Dynamic Proteomic Analysis of Pancreatic Mesenchyme Reveals Novel Factors That Enhance Human Embryonic Stem Cell to Pancreatic Cell Differentiation

1Diabetes Center, Department of Medicine, University of California, San Francisco, San Francisco, CA 94143, USA
2Department of Cell and Developmental Biology, Faculty of Medicine, Tel Aviv University, 69978 Tel Aviv, Israel
3Bioinformatics and High-Throughput Analysis Laboratory and High-Throughput Analysis Core, Center for Developmental Therapeutics, Seattle Children’s Research Institute, Seattle, WA 98105, USA
4Predictive Analytics, Seattle Children’s Hospital, Seattle, WA 98105, USA
5Data-Enabled Life Sciences Alliance (DELSA), Seattle, WA 98105, USA
6Department of Biomedical Informatics & Medical Education and Pediatrics, Medical School, University of Washington, Seattle, WA 98101, USA

Received 16 March 2015; Accepted 4 May 2015

Academic Editor: Stefan Liebau

Copyright © 2016 Holger A. Russ et al.
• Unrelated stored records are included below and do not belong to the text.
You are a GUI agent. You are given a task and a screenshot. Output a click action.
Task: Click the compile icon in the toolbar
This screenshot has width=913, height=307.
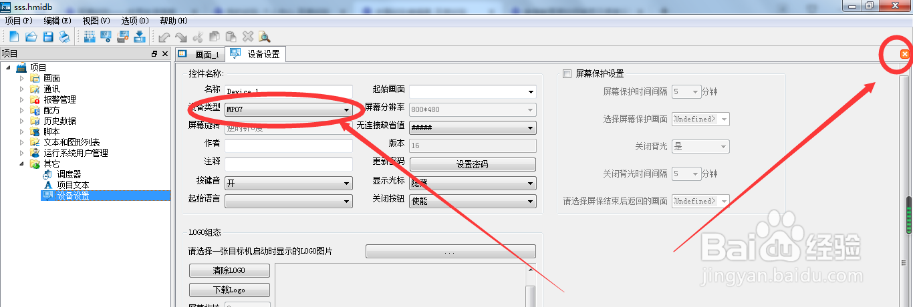tap(89, 37)
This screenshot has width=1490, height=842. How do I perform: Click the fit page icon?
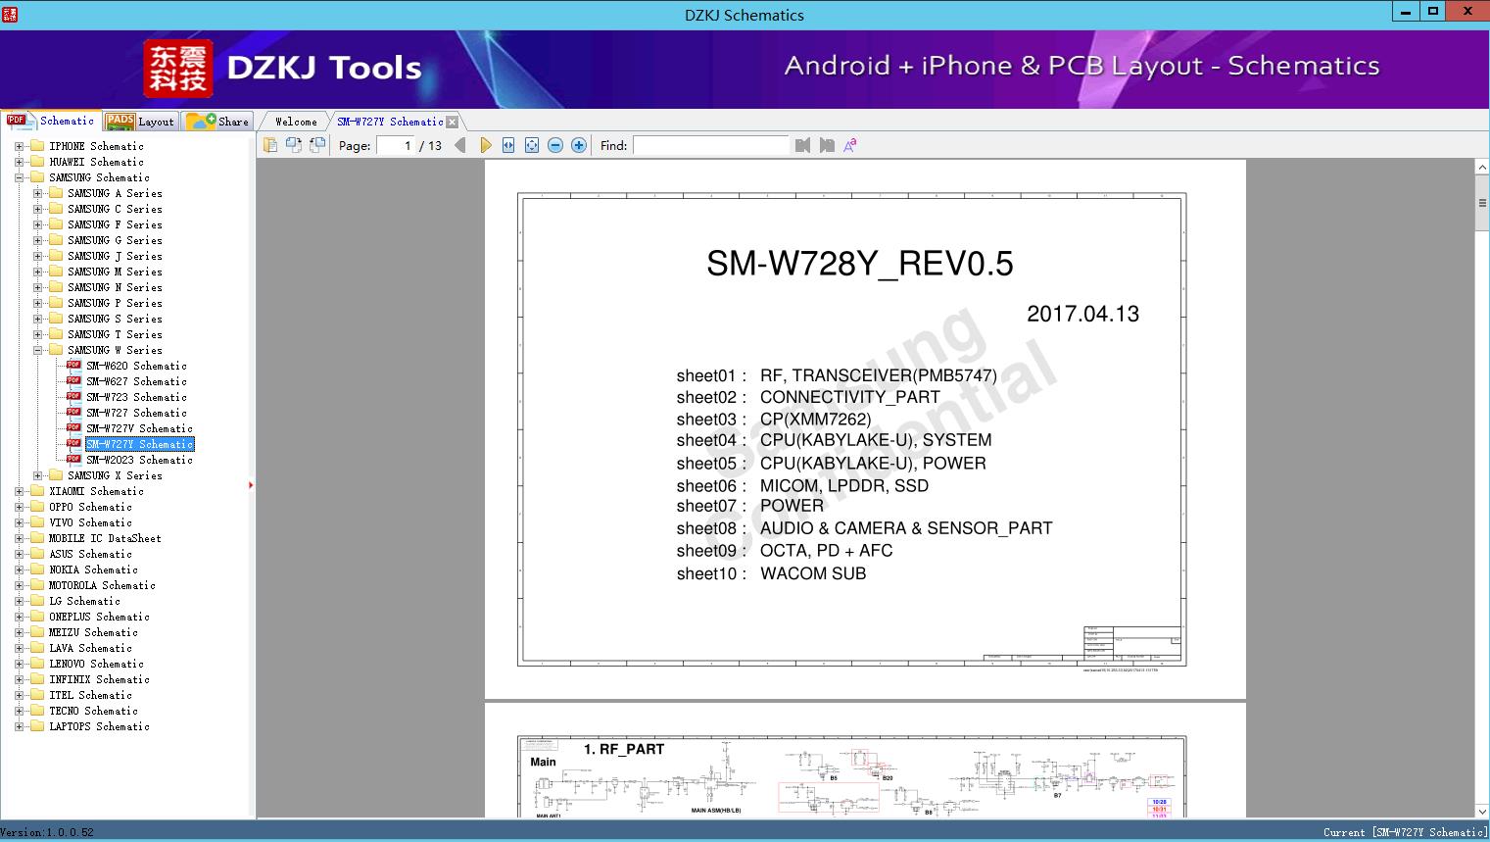point(532,145)
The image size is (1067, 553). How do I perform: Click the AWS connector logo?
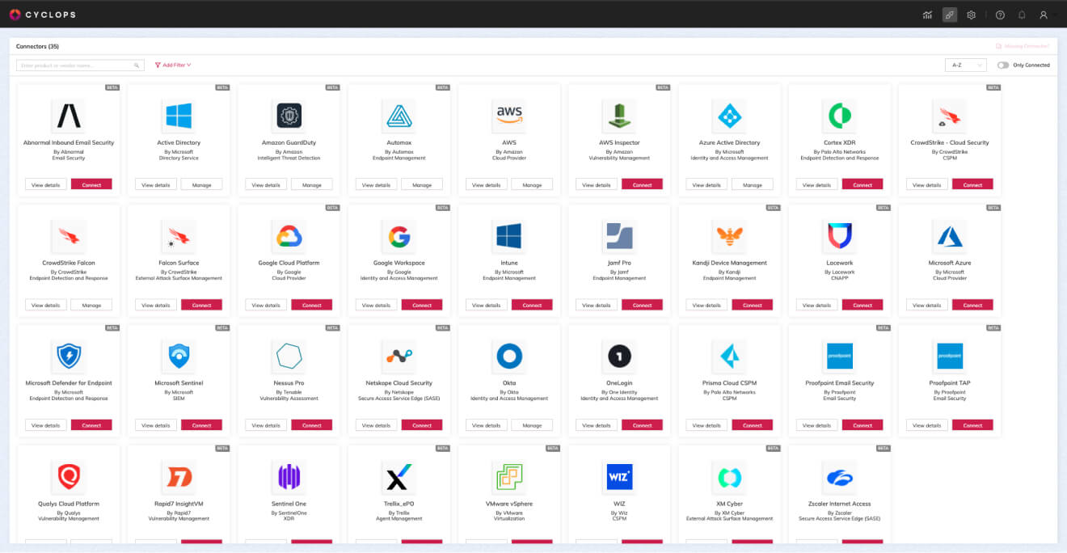(x=508, y=116)
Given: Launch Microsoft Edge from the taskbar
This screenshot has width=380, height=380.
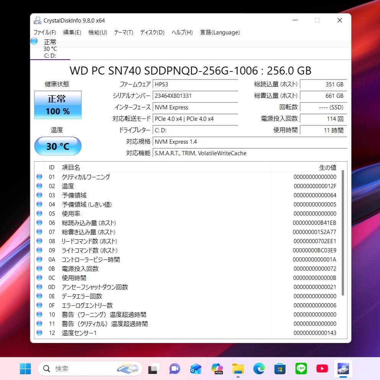Looking at the screenshot, I should click(x=258, y=368).
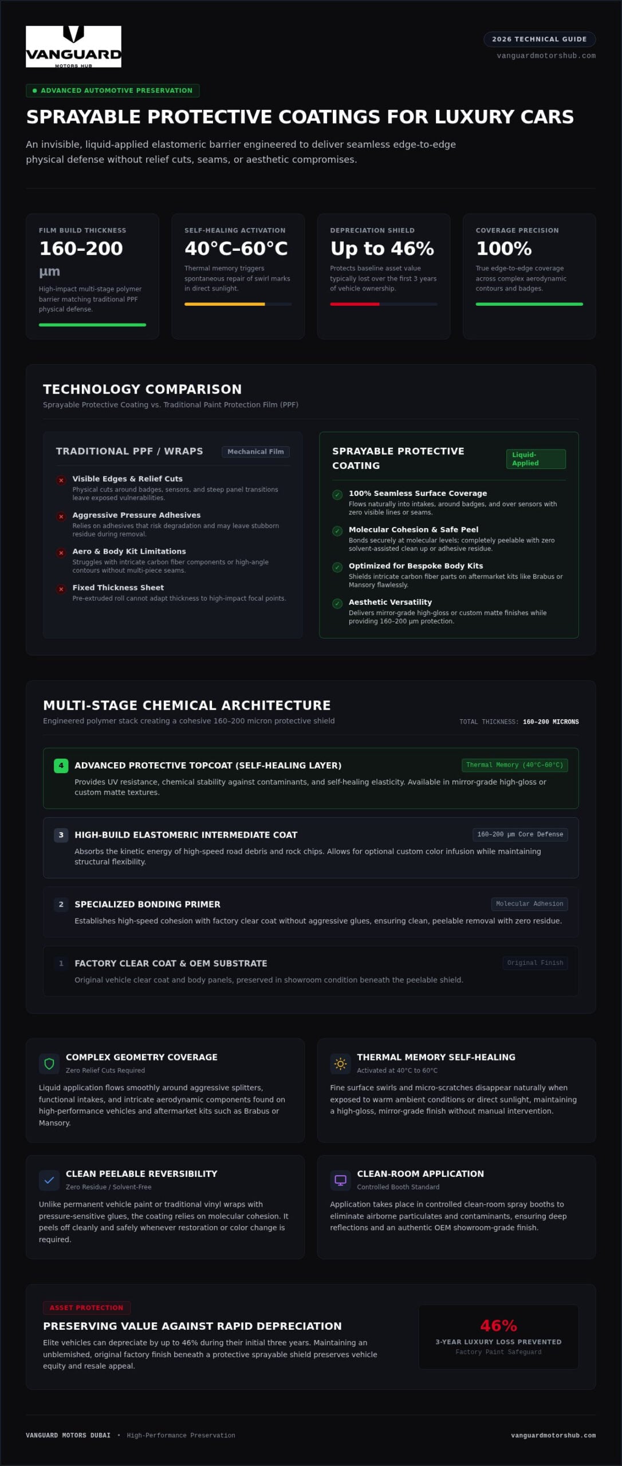Click the Mechanical Film tag
This screenshot has height=1466, width=622.
[x=255, y=452]
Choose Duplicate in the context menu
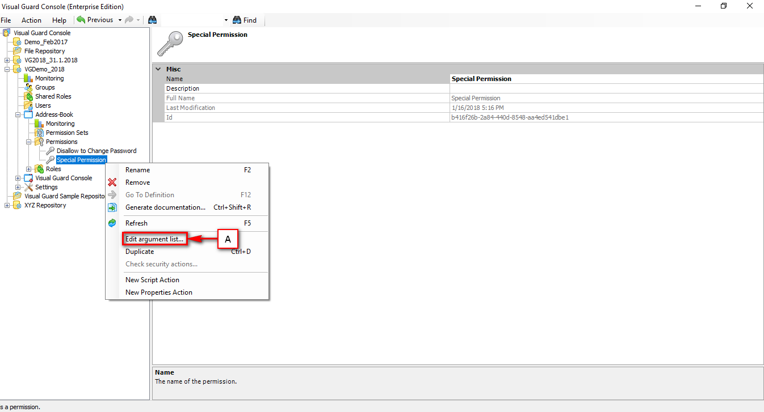 140,252
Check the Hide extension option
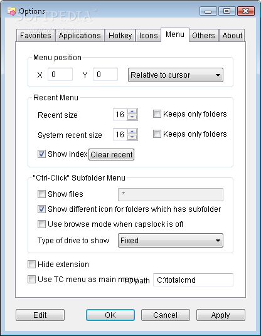The image size is (261, 336). pos(31,264)
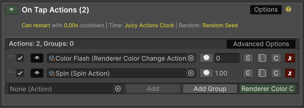Uncheck the Color Flash action checkbox

pyautogui.click(x=20, y=58)
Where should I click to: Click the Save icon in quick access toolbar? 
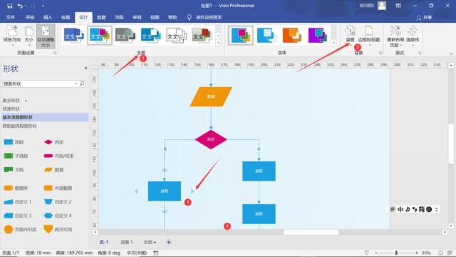point(10,6)
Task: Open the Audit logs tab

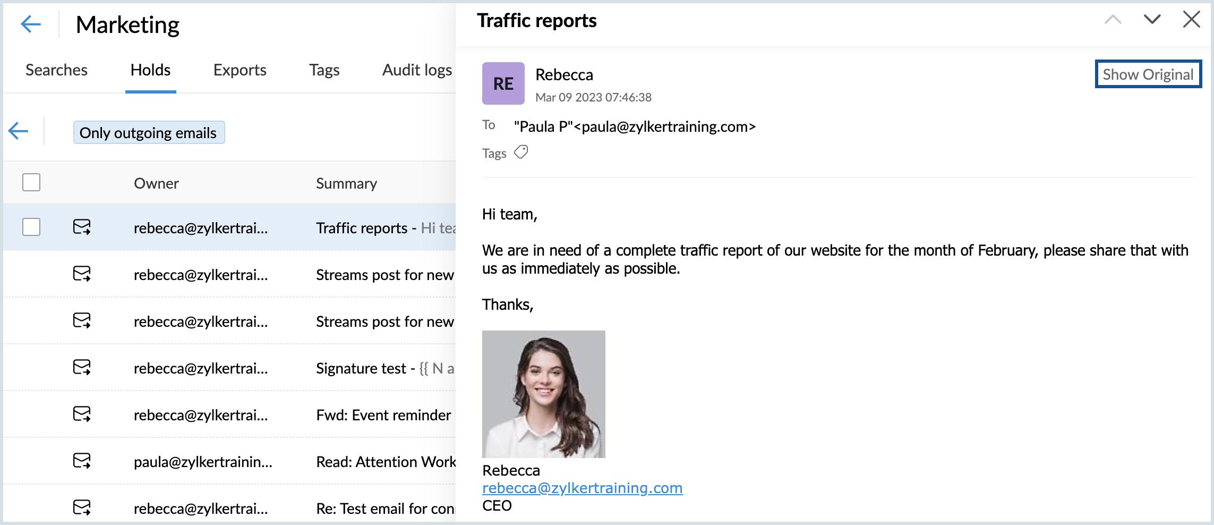Action: [417, 70]
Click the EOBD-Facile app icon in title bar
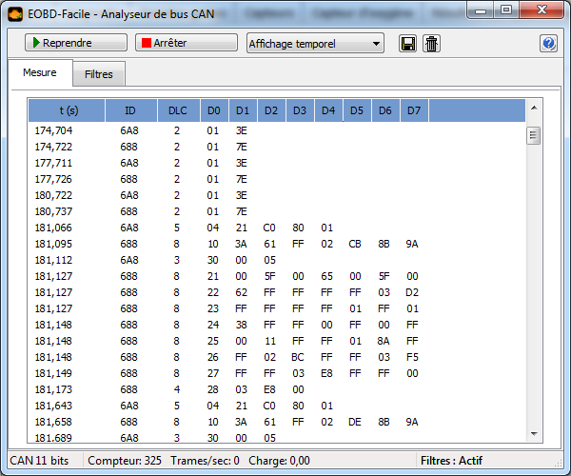This screenshot has width=571, height=476. tap(14, 10)
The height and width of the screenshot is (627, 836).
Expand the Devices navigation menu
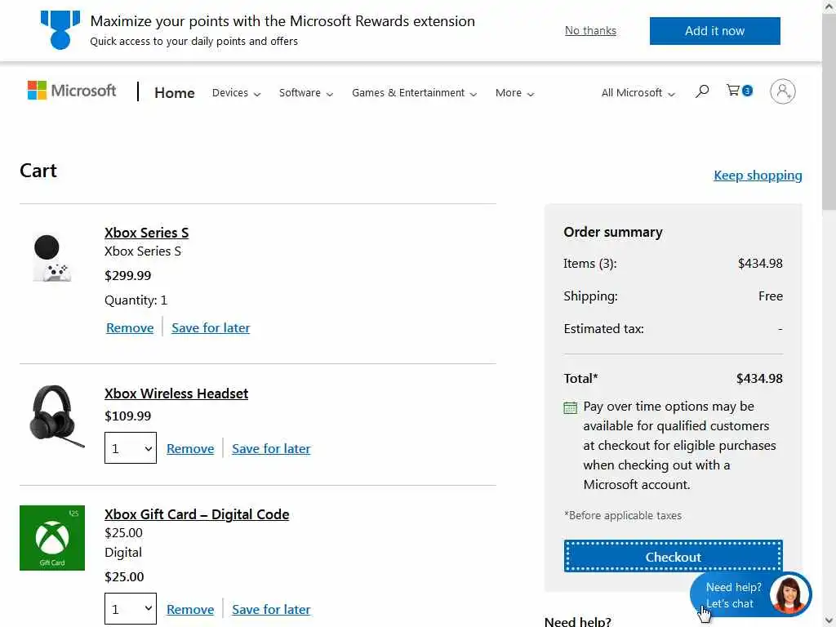click(236, 93)
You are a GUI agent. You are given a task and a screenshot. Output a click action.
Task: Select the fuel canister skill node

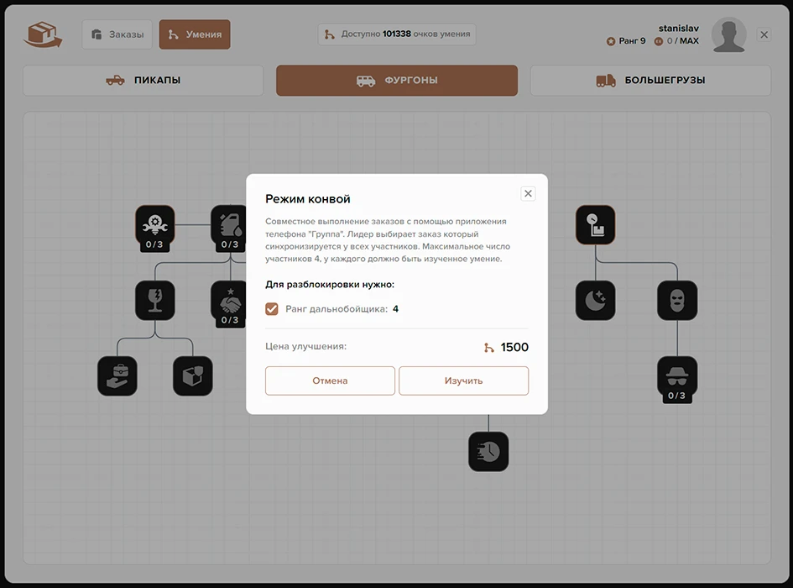(x=229, y=224)
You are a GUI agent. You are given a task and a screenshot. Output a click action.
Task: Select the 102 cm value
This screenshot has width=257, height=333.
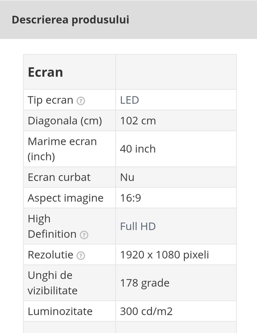(138, 121)
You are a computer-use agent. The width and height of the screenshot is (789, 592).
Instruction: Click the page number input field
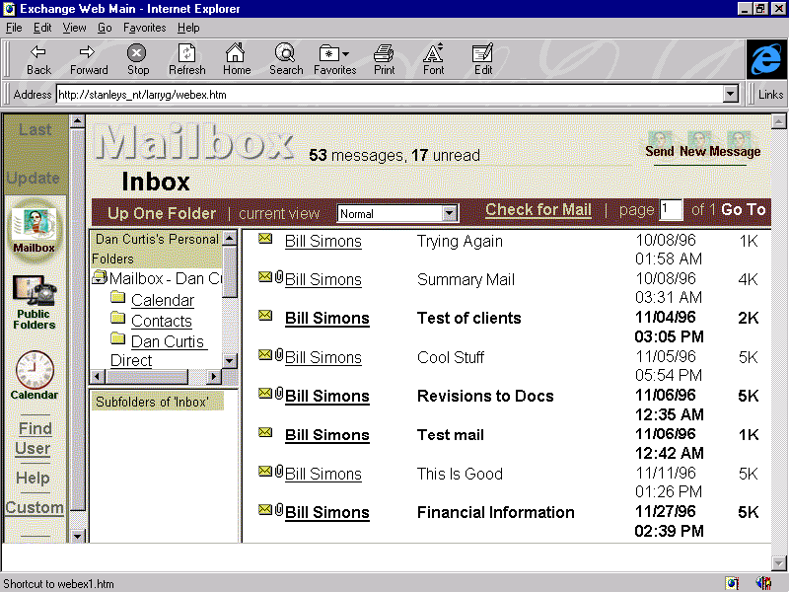(671, 209)
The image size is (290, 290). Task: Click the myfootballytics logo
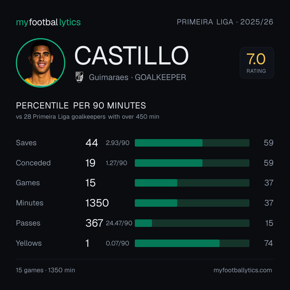coord(48,22)
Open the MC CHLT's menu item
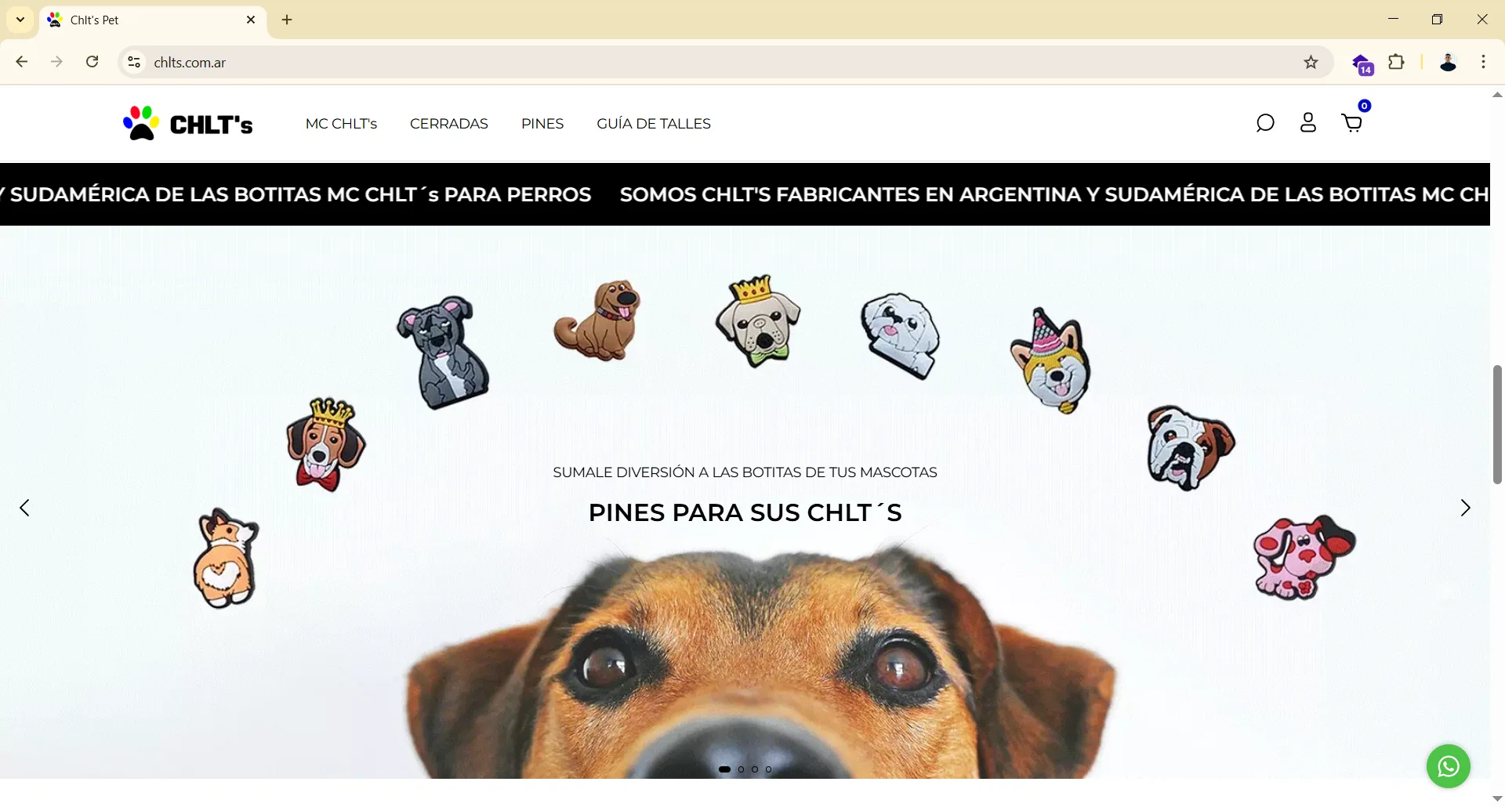The height and width of the screenshot is (807, 1505). (341, 124)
This is an open access article distributed under the Creative Commons Attribution License, which permits unrestricted use, distribution, and reproduction in any medium, provided the original work is properly cited.

Abstract

Current approaches in human embryonic stem cell (hESC) to pancreatic beta cell differentiation have largely been based on knowledge gained from developmental studies of the epithelial pancreas, while the potential roles of other supporting tissue compartments have not been fully explored. One such tissue is the pancreatic mesenchyme that supports epithelial organogenesis throughout embryogenesis. We hypothesized that detailed characterization of the pancreatic mesenchyme might result in the identification of novel factors not used in current differentiation protocols. Supplementing existing hESC differentiation conditions with such factors might create a more comprehensive simulation of normal development in cell culture. To validate our hypothesis, we took advantage of a novel transgenic mouse model to isolate the pancreatic mesenchyme at distinct embryonic and postnatal stages for subsequent proteomic analysis. Refined sample preparation and analysis conditions across four embryonic and prenatal time points resulted in the identification of 21,498 peptides with high-confidence mapping to 1,502 proteins. Expression analysis of pancreata confirmed the presence of three potentially important factors in cell differentiation: Galectin-1 (LGALS1), Neuroplastin (NPTN), and the Laminin α-2 subunit (LAMA2). Two of the three factors (LGALS1 and LAMA2) increased expression of pancreatic progenitor transcript levels in a published hESC to beta cell differentiation protocol. In addition, LAMA2 partially blocks cell culture induced beta cell dedifferentiation. Summarily, we provide evidence that proteomic analysis of supporting tissues such as the pancreatic mesenchyme allows for the identification of potentially important factors guiding hESC to pancreas differentiation.